The verdict will act as a salve for those who have suffered grave injustice compounded by years of official apathy. It is time to galvanize the legal system so that other survivors and victims do not have to wait for decades before getting justice.

Khokan Das,


Sir — The verdict of the Delhi High Court in the case against Sajjan Kumar has reaffirmed the citizens’ faith in the judiciary. But what inevitably comes to mind at this juncture is the 2002 riots in Gujarat. Violence of such enormous scale cannot happen without the tacit support of the State. Proper enquiry should be committed into that incident too. Earlier probes have come under the shadow of doubt owing to incidents like execution of witnesses and so on. If powerful leaders are found guilty, they should be punished, irrespective of the position they hold.

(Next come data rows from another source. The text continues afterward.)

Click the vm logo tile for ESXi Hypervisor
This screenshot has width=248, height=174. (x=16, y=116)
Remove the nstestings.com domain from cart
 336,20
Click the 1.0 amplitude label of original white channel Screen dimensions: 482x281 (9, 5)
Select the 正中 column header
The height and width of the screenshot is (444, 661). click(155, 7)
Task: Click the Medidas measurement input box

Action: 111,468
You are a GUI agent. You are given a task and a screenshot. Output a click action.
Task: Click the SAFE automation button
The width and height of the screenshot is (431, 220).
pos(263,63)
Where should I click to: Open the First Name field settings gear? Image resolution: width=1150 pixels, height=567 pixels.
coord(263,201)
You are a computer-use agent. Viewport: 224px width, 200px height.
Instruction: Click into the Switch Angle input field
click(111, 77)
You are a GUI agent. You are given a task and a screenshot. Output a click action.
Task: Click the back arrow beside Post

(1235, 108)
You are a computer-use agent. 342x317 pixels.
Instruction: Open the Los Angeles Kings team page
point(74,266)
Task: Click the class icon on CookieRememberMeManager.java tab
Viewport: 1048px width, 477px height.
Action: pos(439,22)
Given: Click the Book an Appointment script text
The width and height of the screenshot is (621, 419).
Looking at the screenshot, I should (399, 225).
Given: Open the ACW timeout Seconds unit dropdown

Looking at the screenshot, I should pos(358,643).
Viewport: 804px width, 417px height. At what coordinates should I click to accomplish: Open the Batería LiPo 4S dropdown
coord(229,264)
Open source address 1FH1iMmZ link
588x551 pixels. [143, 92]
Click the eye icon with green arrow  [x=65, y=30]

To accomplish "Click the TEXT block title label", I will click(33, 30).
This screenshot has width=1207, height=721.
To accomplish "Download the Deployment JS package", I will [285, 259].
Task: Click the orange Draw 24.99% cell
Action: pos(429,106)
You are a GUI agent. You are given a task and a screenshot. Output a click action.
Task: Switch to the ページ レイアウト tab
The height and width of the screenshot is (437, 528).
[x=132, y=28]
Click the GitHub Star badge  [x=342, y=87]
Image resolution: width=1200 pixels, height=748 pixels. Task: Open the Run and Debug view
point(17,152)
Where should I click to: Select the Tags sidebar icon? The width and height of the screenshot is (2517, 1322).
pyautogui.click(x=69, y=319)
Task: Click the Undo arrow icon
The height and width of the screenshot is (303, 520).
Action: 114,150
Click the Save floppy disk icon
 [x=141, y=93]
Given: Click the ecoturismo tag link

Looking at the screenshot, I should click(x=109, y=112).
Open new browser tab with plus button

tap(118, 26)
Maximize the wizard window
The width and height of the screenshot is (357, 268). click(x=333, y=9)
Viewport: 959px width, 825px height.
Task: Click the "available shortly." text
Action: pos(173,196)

Handing out exemplary punishment to perpetrators of communal riots would perhaps also free the country from the spectre of communal violence, religious fanaticism, lynching in the name of cow protection and heinous crimes against the minorities. The past four years with a person accused of communal violence at the helm has only encouraged the saffron brigade to run amok and wreak havoc throughout the country.